New Benefits of HD Radio - Frying Transmitters

Computer, engineering, and other technical assistance.

Moderators: genlock, sportsvoice

Post Reply
Cameron
Member
Member
Posts: 887
Joined: Fri Aug 09, 2002 8:41 am
Location: Birmingham Ala-BAMA!
Contact:

New Benefits of HD Radio - Frying Transmitters

Post by Cameron »

You think this holds any weight?
From Radio-Info:
Obnoxious, fatiguing artifact-laden codec. High costs. Self-interference and analog noise. Adjacent-channel interference. Encoding delay. Limited digital coverage. Necessitates drastically reduced analog bandwidth. Won't work with a large percentage of existing directional arrays. Engineers hate it; listeners couldn't care less.

To these well-known HD-AM features we can now add: IBOC-AM can damage power modules in the latest generation Harris 50kw transmitter, the 3DX-50.

There have now surfaced an increasing number of accounts - of course, in typical HD fashion, being forcibly hushed by IBOC powers-that-be - that the HD encoding and COFDM system can cause transient drive failure to MOSFETS in the PA modules of the popular high-power Harris AM transmitter being used by a large number of HD-equipped stations. Result: PAs shut down, forcing reduced-power operation until an engineer can make repairs.

There is at least one account of a 50kw midwest station that operates its older-generation transmitter - that's right, a BACKUP - because it's less susceptible to PA damage from HD encoding. Which of course means that the shiny new 3DX-50 is relegated to the status of being an expensive standby TX!

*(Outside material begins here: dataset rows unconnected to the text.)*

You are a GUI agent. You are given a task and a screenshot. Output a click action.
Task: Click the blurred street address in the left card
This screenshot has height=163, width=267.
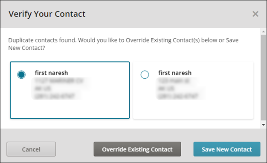pyautogui.click(x=59, y=81)
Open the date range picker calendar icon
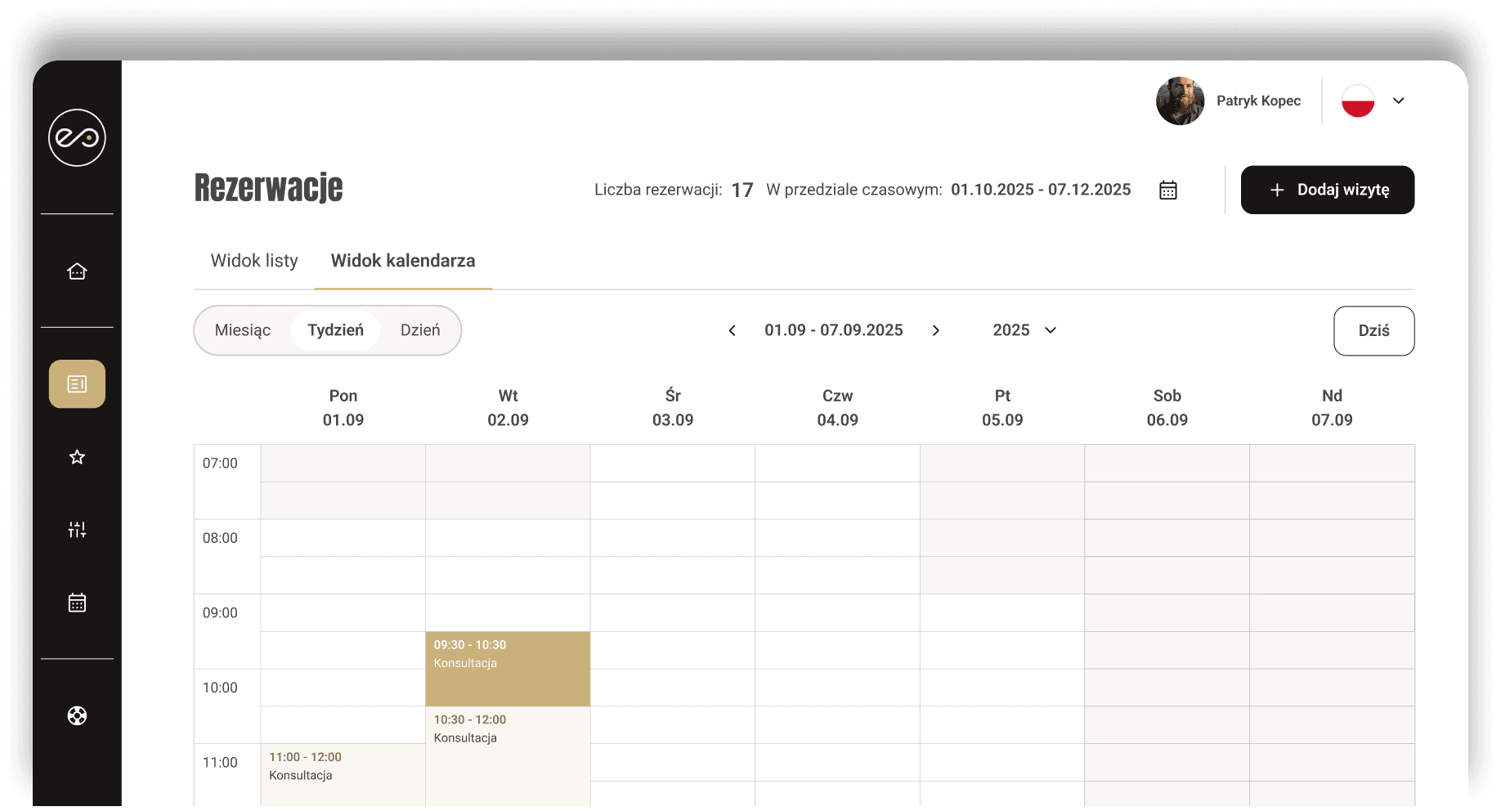 click(1167, 190)
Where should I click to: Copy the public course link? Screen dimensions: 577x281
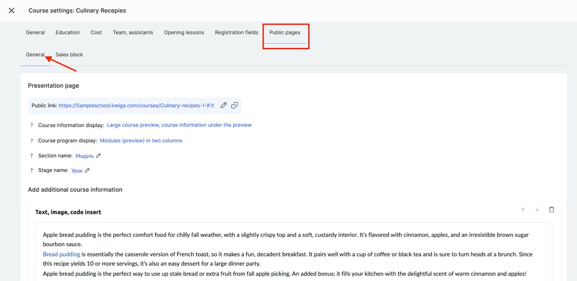(x=234, y=105)
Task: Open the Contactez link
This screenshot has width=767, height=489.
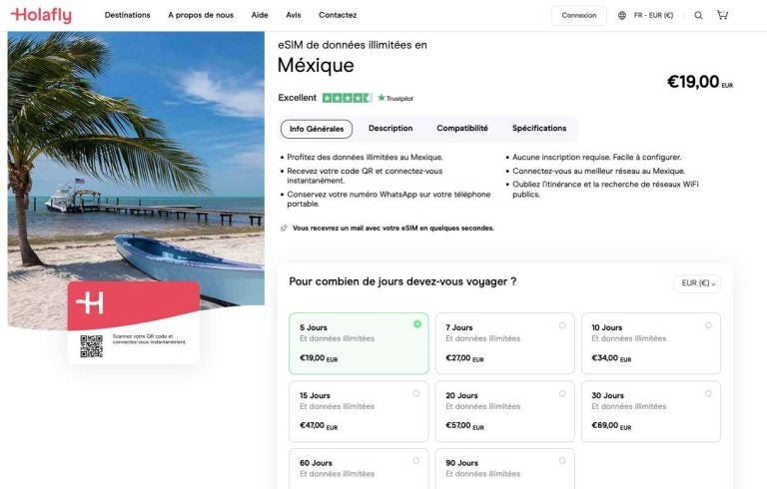Action: click(338, 15)
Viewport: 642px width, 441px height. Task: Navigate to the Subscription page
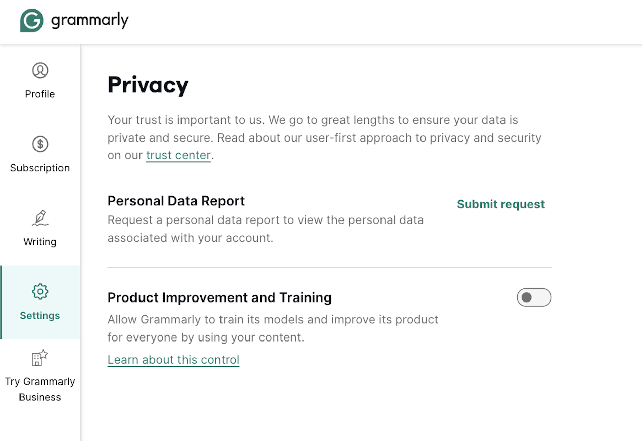(x=40, y=168)
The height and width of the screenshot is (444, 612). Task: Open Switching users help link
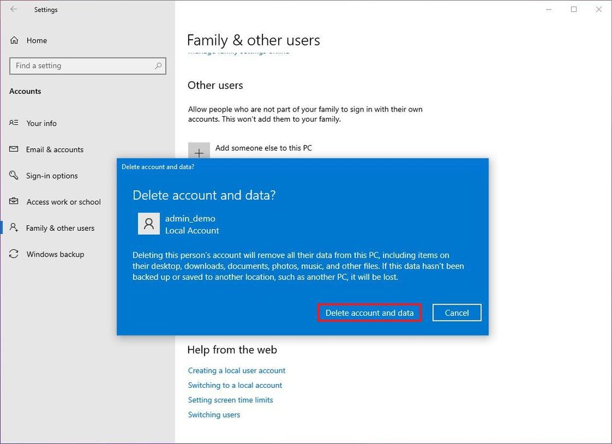pos(214,415)
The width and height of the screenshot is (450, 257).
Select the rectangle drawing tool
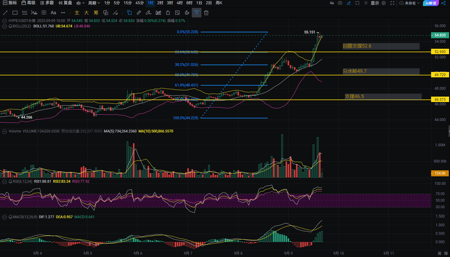(x=15, y=13)
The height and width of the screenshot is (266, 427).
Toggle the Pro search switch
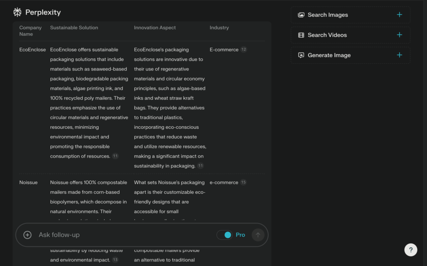click(x=225, y=235)
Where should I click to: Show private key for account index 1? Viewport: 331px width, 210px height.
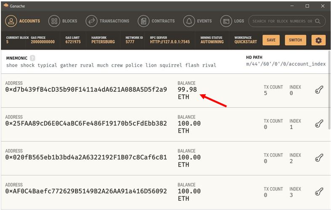tap(319, 124)
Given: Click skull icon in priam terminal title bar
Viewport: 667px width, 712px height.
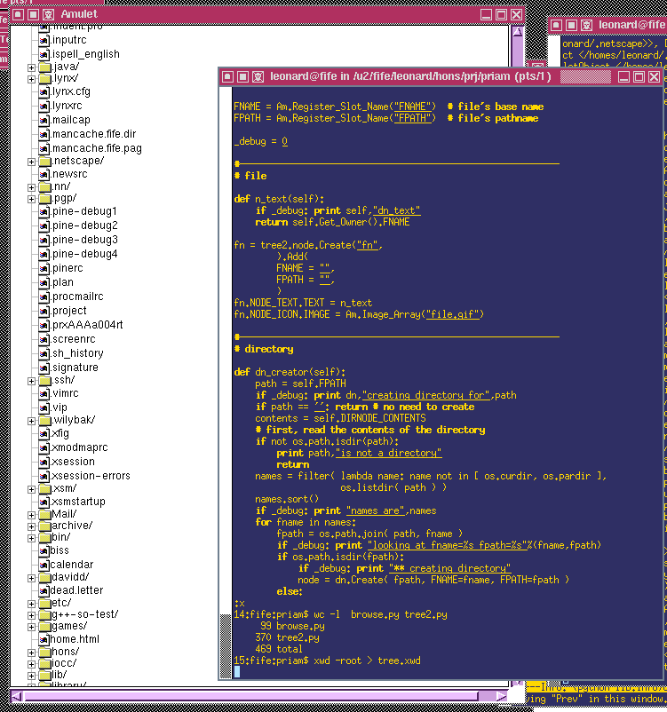Looking at the screenshot, I should coord(258,77).
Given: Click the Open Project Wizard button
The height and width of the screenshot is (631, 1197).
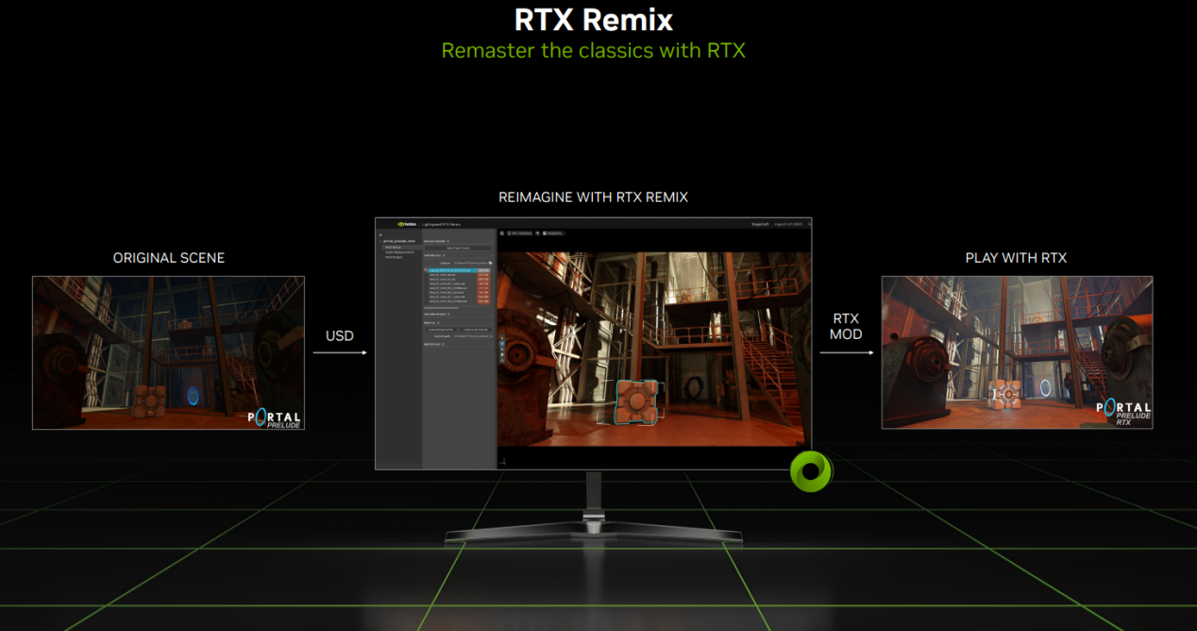Looking at the screenshot, I should coord(458,248).
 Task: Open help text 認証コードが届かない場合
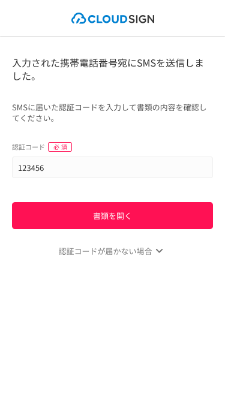(106, 251)
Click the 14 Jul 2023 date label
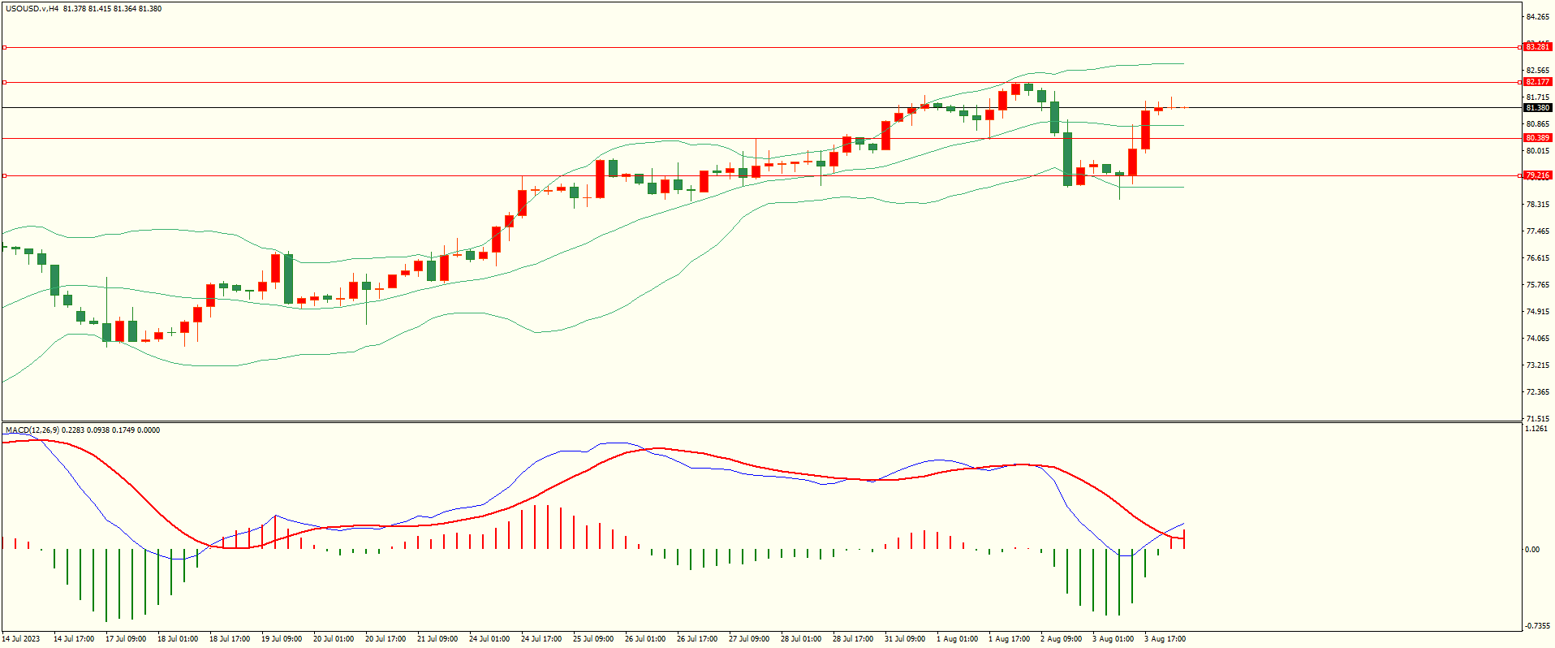This screenshot has width=1555, height=648. click(x=22, y=639)
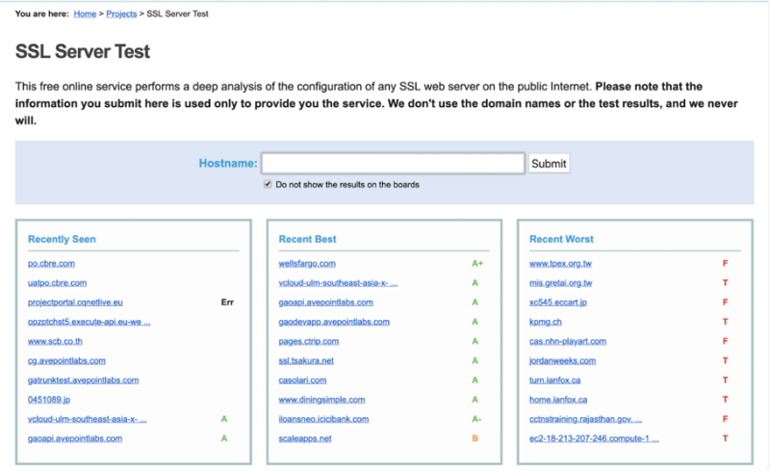Open www.tpex.org.tw in Recent Worst
The image size is (770, 470).
561,263
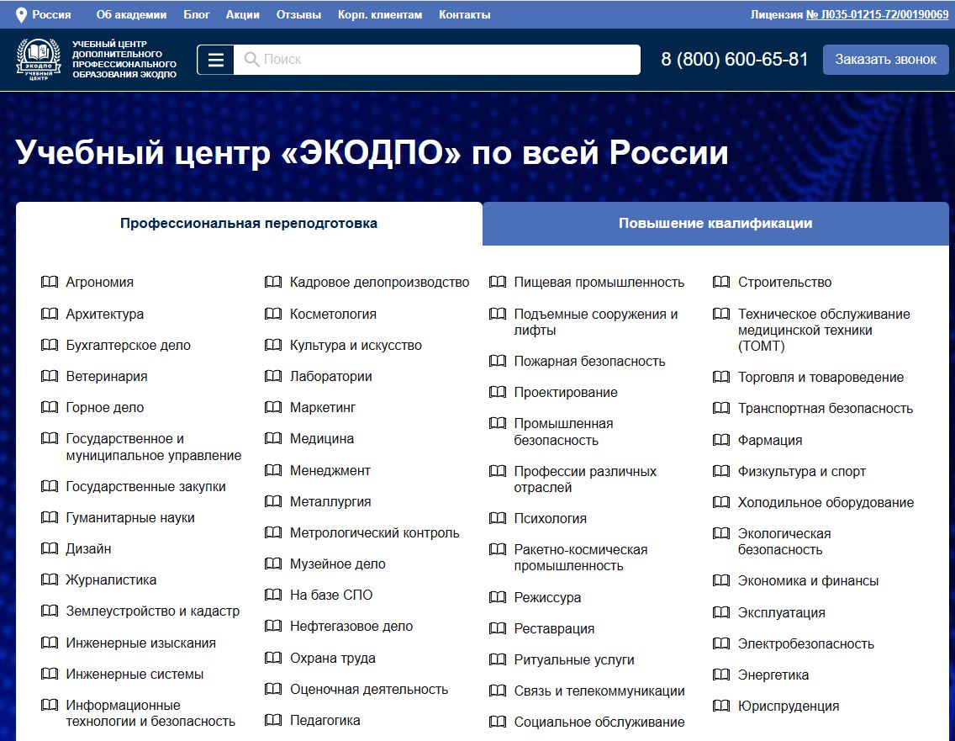Open the hamburger navigation menu
955x741 pixels.
coord(216,59)
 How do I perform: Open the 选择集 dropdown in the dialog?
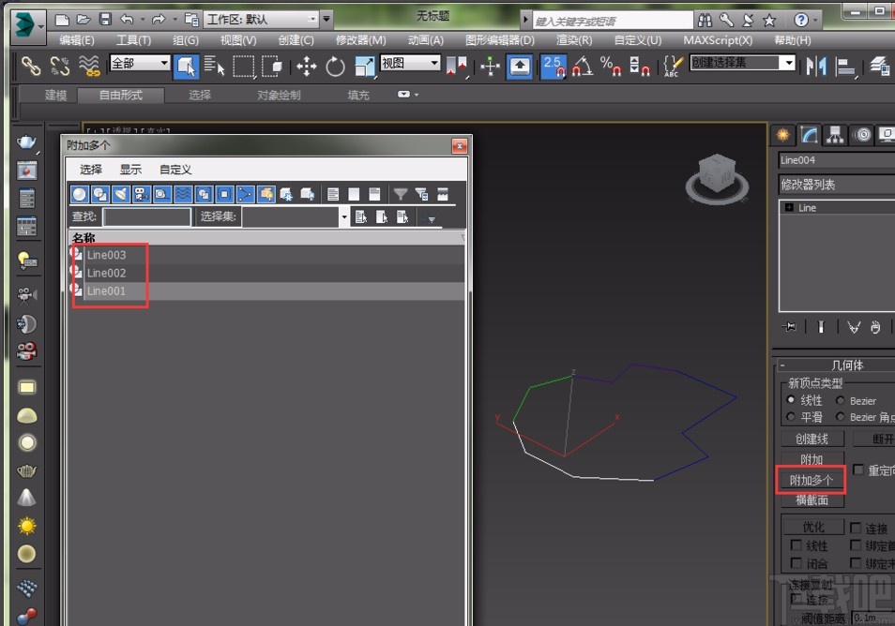343,216
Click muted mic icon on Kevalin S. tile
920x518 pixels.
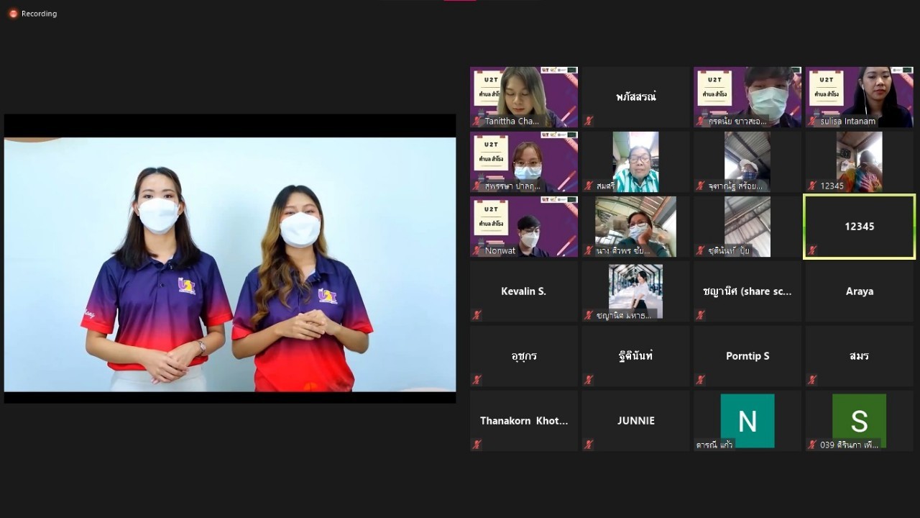point(477,315)
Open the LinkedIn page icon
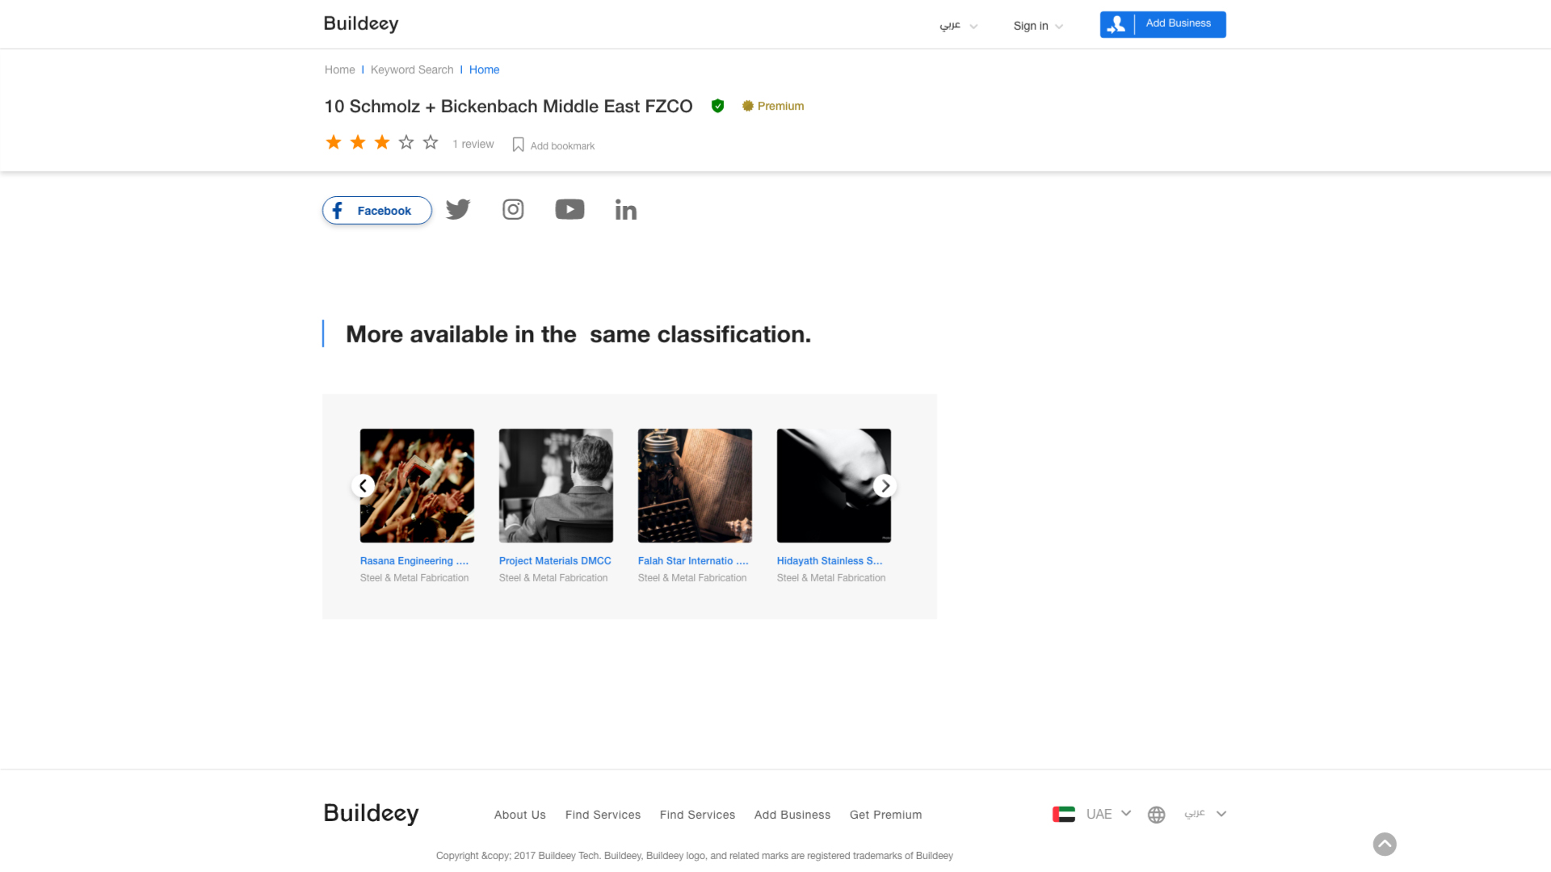 click(626, 210)
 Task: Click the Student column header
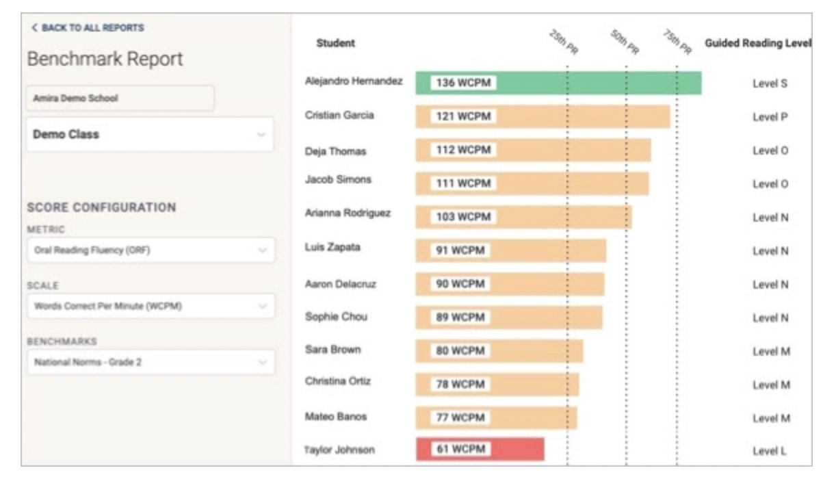335,44
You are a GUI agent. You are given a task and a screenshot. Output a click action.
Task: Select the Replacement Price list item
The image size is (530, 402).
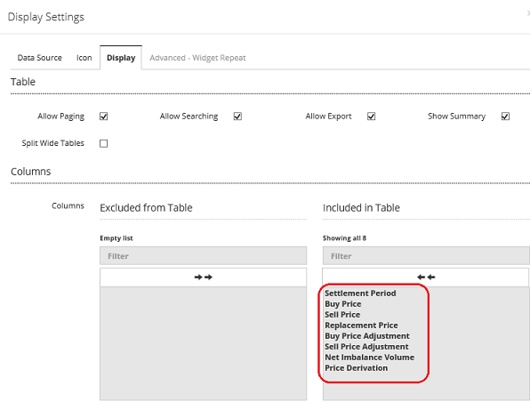[361, 326]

An unnamed source in the tech-support department at Broadcast Electronics stated that he was truly thankful for HD Radio. Without HD, the number of employees required to deal with technical problems and issues would likely be halved.
------------------------
Cameron Smith - CSRE®
Senior Member - SBE 68 Birmingham
Senior Digital Product Manager - Hibbett Sports|City Gear
Tom Taggart
Member
Member
Posts: 768
Joined: Tue Dec 18, 2001 11:30 am
Location: Marietta, Ohio

Post by Tom Taggart »

Well, think about it. Ever try doing a proof on a plate modulated transmitter? How did it like 10 KC at full modulation? HD goes out to 19 kc (the 1000 demonic cicadas sound on the second adjacent channel).

Sure, the more modern rigs have the bandwidth to pass information that high in frequency. But I bet they don't like it!
Cameron
Member
Member
Posts: 887
Joined: Fri Aug 09, 2002 8:41 am
Location: Birmingham Ala-BAMA!
Contact:

Post by Cameron »

Tom Taggart wrote:Well, think about it. Ever try doing a proof on a plate modulated transmitter? How did it like 10 KC at full modulation? HD goes out to 19 kc (the 1000 demonic cicadas sound on the second adjacent channel).

Sure, the more modern rigs have the bandwidth to pass information that high in frequency. But I bet they don't like it!

That being the case, subtile antenna changes could be disastourous on so many levels.
------------------------
Cameron Smith - CSRE®
Senior Member - SBE 68 Birmingham
Senior Digital Product Manager - Hibbett Sports|City Gear
sportsvoice
Moderator
Moderator
Posts: 387
Joined: Sat Dec 15, 2001 10:06 am
Location: O-H...

Post by sportsvoice »

I wonder if running IBAC through the backup makes it eat tubes like crazy.